Una Chiesa fatta di “cortili dei Gentili”

Questo concetto di “nuova evangelizzazione” è stato rilanciato anche nelle Assemblee sinodali continentali in preparazione al Giubileo del 2000 e diventa sinonimo di rilancio spirituale, avvio di percorsi di discernimento dei mutamenti, rilettura della memoria di fede, assunzione di nuove responsabilità ed energie in vista di un annuncio contagioso del Vangelo.
Per scacciare ogni timore di favorire in tal modo uno strisciante proselitismo, è intervenuto il papa nel suo viaggio nella Repubblica Ceca: «Mi viene qui in mente la parola che Gesù cita dal profeta Isaia, che cioè il tempio dovrebbe essere una casa di preghiera per tutti i popoli.
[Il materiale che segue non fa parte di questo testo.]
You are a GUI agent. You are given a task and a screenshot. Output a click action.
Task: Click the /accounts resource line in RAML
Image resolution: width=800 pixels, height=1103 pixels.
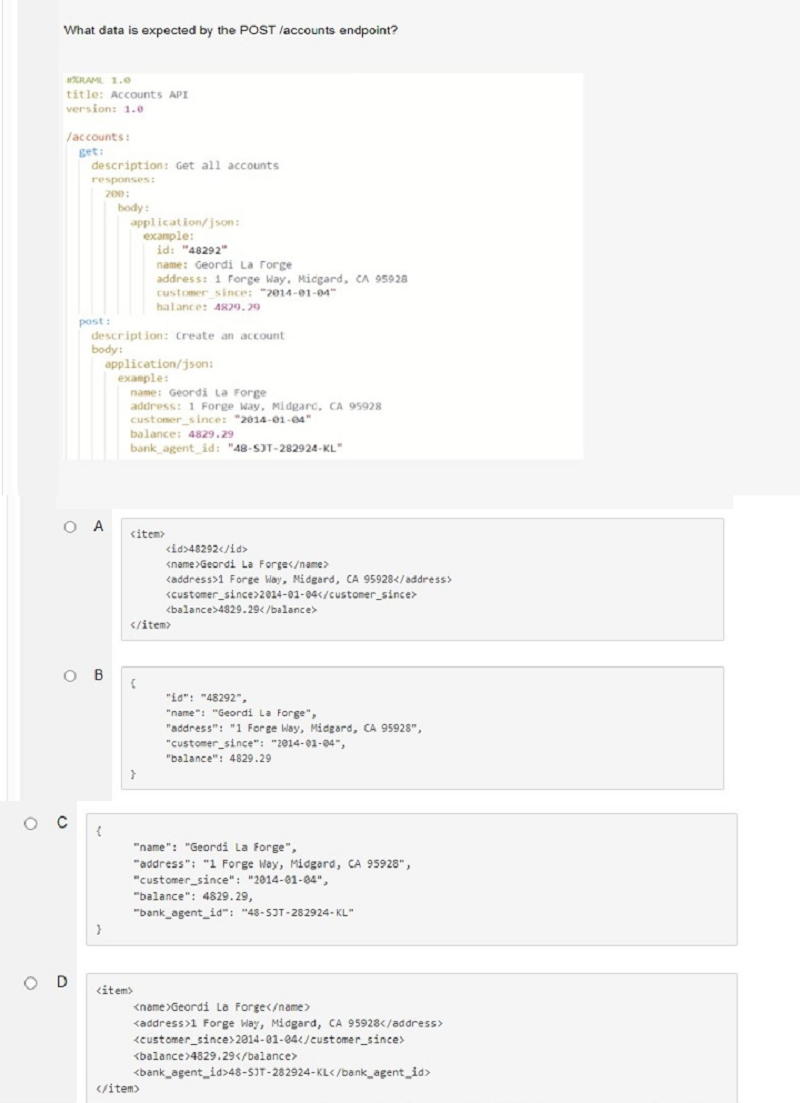[x=97, y=137]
Egli pensava al cosiddetto cortile dei gentili, che sgomberò da affari esteriori perché ci fosse lo spazio libero per i gentili che lì volevano pregare l’unico Dio, anche se non potevano prendere parte al mistero, al cui servizio era riservato l’interno del tempio… Io penso che la Chiesa dovrebbe anche oggi aprire una sorta di “cortile dei gentili” dove gli uomini possano in una qualche maniera agganciarsi a Dio, senza conoscerlo e prima che abbiano trovato l’accesso al suo mistero, al cui servizio sta la vita interna della Chiesa».
La nuova evangelizzazione è dunque un’attitudine, uno stile audace che permette di leggere e decifrare i nuovi scenari per trasformarli in luoghi di testimonianza e di annuncio del Vangelo. Scenari nuovi individuati e descritti più volte: si tratta di scenari sociali, culturali, economici, politici, religiosi. Lo strumento della nuova evangelizzazione deve aiutare a superare il livello emotivo del giudizio difensivo e di paura, per cogliere in modo oggettivo i segni del nuovo insieme. Questa è la forma che il “martirio” cristiano assume nel mondo d’oggi, accettando il confronto anche con recenti forme di ateismo aggressivo o di secolarizzazione estrema, il cui scopo è l’eclissi della questione di Dio dalla vita dell’uomo.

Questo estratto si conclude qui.